──────── Listed records

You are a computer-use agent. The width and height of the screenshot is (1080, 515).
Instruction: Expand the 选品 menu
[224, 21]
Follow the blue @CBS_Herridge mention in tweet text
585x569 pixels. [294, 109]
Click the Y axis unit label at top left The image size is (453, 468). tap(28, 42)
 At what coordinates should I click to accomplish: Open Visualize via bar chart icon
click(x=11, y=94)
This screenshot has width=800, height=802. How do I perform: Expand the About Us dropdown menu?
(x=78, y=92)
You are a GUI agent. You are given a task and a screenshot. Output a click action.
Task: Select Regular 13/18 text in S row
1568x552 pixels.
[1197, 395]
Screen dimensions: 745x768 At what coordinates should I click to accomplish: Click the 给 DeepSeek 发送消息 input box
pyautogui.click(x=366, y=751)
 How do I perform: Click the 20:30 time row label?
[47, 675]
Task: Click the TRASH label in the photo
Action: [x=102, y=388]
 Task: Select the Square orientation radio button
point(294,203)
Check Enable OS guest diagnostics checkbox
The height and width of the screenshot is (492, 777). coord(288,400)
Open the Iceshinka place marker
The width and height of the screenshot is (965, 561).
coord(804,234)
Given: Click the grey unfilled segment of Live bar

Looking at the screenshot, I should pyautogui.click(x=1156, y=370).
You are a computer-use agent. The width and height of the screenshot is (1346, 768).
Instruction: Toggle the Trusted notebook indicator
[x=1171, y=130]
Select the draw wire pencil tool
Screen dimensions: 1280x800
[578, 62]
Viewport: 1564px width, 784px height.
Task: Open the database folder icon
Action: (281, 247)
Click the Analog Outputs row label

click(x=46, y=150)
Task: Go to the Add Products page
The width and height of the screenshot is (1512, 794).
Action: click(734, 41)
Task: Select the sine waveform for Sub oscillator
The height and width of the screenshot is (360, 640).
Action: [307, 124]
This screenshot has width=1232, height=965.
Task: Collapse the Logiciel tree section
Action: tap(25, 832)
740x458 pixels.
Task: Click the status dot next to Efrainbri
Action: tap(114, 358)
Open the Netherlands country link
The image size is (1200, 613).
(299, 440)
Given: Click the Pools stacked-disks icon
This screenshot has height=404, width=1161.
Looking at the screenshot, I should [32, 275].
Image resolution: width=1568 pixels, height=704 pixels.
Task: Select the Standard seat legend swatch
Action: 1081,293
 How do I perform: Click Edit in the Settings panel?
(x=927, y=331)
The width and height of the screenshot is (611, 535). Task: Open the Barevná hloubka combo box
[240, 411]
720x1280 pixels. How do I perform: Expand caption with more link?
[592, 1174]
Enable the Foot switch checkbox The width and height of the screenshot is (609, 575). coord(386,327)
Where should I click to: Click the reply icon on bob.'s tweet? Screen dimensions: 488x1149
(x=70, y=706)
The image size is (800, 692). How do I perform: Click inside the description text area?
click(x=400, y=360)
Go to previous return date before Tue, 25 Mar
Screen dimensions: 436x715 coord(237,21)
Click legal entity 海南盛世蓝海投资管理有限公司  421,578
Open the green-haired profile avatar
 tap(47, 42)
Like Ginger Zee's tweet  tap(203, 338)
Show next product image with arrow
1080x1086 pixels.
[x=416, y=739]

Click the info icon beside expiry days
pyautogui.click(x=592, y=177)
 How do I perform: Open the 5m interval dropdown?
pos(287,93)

────────────────

• Required work
Write out, word for word, every line from the one containing "The width and height of the screenshot is (611, 535)." through the last line of the records above.

• Answer for this exercise
The width and height of the screenshot is (611, 535). Task: Open the Barevná hloubka combo box
[240, 411]
720x1280 pixels. How do I perform: Expand caption with more link?
[592, 1174]
Enable the Foot switch checkbox The width and height of the screenshot is (609, 575). coord(386,327)
Where should I click to: Click the reply icon on bob.'s tweet? Screen dimensions: 488x1149
(x=70, y=706)
The image size is (800, 692). How do I perform: Click inside the description text area?
click(x=400, y=360)
Go to previous return date before Tue, 25 Mar
Screen dimensions: 436x715 coord(237,21)
Click legal entity 海南盛世蓝海投资管理有限公司  421,578
Open the green-haired profile avatar
 tap(47, 42)
Like Ginger Zee's tweet  tap(203, 338)
Show next product image with arrow
1080x1086 pixels.
[x=416, y=739]

Click the info icon beside expiry days
pyautogui.click(x=592, y=177)
 How do I perform: Open the 5m interval dropdown?
pos(287,93)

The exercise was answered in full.